22 thoughts on “Put A Reverse Engineered Power Meter In Your Toolkit

  1. Can someone who understands chinese look at the datasheet and tell us if it’s possible to get power factor from the RN8208G?
    Or at least raw ADC streams so you can do the calculations yourself…

    1. I think this meter has the same measuring core as the PZEM-004T.
      PZEM-004T reports only Voltage, Current, Power and accumulated energy. It is very easy to read from it. I’ve built a circuit using PZEM-004T controlled by a sparkcore in less than 2 hours.
      For more info you can google for peacefair pzem-004 or look at the links that I used:
      https://github.com/olehs/PZEM004T
      https://www.circuitspecialists.com/content/189799/ac004.pdf

      1. Yea, using PZEM-004T is much easier. There are already optoisolation build-in. (but of course too the fun out of reverse engineering!)

        I have 2 PZEM-004T tied together, each with a different address, and connected to a single ESP8266-1. Works great!

        Oh a side note, I modded my PZEM-004T, replaced the annoying buzzer with a LED, or it will beep for every packet!

        1. Hi dkca,
          I’m trying todo the same thing, connecting a PZEM 004T to esp8266 . but not quite working !!
          are you using “https://github.com/olehs/PZEM004T” library ?
          SoftwareSerial ? What pins are you using on the esp?
          Is the VCC on the PZEM 3.3 or 5V ,if 5V are you using a level converter?
          I tried my out sample project connecting a PZEM to arduino mega using serial2 , it worked but having a strange behavior , the PZEM hangs for some time after each two consecutive requests. Is this normal?
          Hope you can help me
          skeezoo

      1. The problem is how does it get to the “effective value”… if you multiply raw voltage and current measurements that are phase locked, you will get real power, but do anything that disrupts that phase locking and you get bullshit that has little to do with what’s actually going on…
        Any kind of averaging that is not the same for all channels (P, U and I) will introduce an error…
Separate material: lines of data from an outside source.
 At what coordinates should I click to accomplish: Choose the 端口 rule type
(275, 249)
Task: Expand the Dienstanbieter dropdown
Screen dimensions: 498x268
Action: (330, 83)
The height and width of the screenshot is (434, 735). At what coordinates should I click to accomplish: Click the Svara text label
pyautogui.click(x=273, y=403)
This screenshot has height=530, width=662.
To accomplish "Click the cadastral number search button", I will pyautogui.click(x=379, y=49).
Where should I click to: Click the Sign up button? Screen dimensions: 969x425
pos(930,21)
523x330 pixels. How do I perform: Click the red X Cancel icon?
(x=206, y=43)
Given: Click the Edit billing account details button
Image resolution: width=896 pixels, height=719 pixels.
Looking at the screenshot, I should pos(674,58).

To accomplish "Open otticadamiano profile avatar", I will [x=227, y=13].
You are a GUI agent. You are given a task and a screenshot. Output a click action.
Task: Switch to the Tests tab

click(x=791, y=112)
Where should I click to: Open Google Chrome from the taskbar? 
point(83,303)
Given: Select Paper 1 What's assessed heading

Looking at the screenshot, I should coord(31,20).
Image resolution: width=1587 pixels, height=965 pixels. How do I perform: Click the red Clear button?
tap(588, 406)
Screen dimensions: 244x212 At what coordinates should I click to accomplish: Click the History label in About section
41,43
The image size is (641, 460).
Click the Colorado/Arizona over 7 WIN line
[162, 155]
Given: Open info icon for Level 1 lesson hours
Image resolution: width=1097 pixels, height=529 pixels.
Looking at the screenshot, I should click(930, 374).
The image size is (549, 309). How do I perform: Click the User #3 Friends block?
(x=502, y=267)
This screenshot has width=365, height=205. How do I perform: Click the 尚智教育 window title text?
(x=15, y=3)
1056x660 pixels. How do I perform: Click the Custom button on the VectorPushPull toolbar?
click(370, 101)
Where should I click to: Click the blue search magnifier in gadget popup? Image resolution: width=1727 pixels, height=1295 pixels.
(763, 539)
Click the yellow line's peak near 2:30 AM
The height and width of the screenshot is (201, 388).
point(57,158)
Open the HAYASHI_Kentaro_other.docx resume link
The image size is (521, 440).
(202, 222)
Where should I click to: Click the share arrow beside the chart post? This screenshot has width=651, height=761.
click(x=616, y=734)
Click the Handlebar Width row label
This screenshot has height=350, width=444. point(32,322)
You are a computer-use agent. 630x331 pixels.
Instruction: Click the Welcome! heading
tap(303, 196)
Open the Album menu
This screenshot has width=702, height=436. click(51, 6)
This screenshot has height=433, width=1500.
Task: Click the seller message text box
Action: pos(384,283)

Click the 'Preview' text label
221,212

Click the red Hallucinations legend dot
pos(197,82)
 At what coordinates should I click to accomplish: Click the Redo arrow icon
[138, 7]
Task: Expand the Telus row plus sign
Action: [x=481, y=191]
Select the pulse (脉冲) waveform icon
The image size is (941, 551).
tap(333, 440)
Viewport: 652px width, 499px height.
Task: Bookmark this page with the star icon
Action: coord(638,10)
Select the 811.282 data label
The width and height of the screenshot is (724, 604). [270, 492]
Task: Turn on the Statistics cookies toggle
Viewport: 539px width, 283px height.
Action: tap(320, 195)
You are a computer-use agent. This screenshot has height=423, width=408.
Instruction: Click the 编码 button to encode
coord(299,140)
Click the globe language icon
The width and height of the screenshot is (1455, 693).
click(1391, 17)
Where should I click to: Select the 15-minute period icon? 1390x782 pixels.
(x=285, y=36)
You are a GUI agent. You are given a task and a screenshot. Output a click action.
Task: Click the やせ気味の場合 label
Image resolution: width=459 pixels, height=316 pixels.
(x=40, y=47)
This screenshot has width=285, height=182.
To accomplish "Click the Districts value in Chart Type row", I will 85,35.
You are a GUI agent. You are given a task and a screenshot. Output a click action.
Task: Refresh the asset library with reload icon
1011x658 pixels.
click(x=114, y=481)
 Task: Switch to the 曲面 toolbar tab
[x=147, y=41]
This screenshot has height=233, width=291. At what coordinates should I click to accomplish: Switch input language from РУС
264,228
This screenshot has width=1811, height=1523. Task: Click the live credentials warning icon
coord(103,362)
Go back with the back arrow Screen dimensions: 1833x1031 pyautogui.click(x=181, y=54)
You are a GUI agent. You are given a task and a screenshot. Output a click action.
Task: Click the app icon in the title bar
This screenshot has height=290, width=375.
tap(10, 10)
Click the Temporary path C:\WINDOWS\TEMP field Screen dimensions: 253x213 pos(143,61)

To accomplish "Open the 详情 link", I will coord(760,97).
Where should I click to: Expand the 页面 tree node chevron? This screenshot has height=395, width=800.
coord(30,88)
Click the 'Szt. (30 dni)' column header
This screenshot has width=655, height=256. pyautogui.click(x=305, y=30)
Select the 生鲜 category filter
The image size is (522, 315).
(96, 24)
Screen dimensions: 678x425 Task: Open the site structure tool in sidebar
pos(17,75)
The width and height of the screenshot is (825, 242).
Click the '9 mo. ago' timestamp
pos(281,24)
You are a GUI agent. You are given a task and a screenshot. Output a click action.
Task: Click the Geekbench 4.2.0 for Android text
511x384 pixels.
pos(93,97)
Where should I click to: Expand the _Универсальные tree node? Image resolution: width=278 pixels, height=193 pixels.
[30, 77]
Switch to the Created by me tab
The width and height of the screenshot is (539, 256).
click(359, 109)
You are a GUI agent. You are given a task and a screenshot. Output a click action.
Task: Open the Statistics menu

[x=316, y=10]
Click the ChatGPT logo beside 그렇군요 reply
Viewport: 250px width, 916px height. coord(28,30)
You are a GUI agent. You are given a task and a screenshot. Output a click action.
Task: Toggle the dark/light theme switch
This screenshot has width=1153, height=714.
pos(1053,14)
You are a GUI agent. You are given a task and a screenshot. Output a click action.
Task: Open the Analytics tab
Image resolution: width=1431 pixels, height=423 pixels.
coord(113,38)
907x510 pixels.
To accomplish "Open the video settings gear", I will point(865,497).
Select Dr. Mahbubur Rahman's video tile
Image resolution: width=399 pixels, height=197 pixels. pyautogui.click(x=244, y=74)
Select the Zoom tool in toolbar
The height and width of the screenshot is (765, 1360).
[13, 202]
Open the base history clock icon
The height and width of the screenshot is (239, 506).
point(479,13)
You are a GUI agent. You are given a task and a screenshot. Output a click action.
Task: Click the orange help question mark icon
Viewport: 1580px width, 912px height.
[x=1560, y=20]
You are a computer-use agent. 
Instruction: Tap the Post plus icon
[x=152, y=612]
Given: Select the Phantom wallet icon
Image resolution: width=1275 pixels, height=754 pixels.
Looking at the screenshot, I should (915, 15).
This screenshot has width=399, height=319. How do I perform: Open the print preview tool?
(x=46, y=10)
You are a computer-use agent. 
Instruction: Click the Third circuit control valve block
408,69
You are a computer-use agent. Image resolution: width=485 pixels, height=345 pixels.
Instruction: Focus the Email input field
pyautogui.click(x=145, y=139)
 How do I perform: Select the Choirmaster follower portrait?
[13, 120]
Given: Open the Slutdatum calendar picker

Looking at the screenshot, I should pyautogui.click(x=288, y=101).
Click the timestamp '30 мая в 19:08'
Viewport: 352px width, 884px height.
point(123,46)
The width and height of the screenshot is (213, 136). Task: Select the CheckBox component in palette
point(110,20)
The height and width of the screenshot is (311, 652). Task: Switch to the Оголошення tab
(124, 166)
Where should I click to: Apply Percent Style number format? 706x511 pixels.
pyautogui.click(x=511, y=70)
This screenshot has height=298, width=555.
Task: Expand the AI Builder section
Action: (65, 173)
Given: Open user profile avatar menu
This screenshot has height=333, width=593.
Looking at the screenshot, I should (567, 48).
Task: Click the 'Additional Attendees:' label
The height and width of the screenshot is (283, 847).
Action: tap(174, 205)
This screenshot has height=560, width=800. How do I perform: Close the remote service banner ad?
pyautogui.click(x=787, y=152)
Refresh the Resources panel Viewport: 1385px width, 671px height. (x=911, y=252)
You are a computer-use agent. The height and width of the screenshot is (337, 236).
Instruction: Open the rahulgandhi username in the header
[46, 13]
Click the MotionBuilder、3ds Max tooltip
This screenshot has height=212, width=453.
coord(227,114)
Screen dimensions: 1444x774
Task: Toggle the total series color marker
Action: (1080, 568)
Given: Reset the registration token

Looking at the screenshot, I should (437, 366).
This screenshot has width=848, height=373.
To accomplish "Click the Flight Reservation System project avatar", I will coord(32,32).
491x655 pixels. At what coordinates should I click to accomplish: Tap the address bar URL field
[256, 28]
        1. +1 Damn right AKA
          Its amazing how many “electricians” and even those with a
          contractors ticket that get confused on this. Talk about
          tri-plen harmonics and you get blank looks – and these people
          install power supplies with doubtful power factor correction
          then wonder why their neutral/grounds get way too hot – FFS…

  2. These power meters come in different variants. There is this one, then there is a 100A DC version that has a big external shunt, and 10 and 20A DC versions that have internal shunts. The DC versions of course run off your “DC” supply and not at “line voltage”.

    The one I opened up (I don’t remember which one I opened) also had the holtec lcd controller and something interfacing with the power-side. I guess it must be this one (i.e. AC, line voltage) as I remember the power-measuring-chip.

  3. kris, if the kill-a-watt unit use the same metering chip RN8208G ?? then you should expect the same kind of performance, however I do use my many peacefair PZEM-021 meters, for all sorts of mains powered designs, including switchmode supply with passive and active power factors, it does read out the correct usage for me :-) it is only 10 bucks on ebay to try it out.

  4. “the 3.3 V that powers the microcontroller floats on top of the 230 V”
    Cool! So it even generates extra volts! Or was it just meant to say the 3,3V is line referenced aka float on top of the Neutral / blow the live. Certainly not on top of the 230V…

  5. I would like to use this to measure the power of a brew kettle (4400W) controlled by a triac. I am expecting the readings to be a bit off because of the chopped phase.

    Would like to run it below 80 volts and thinking this low voltage limitation is simply because the internal powersupply will shut off. It shouldn’t be too hard to split the power supply and voltage sense leads and be able to go lower.

    Anyone have a schematic?

    T

  6. Is there a way to provide these meters with a supply voltage as well the voltage under test? I’m trying to use a PZEM-061 on a variac to measure the output voltage and current. As the meter comes from the factory I can only measure the source voltage.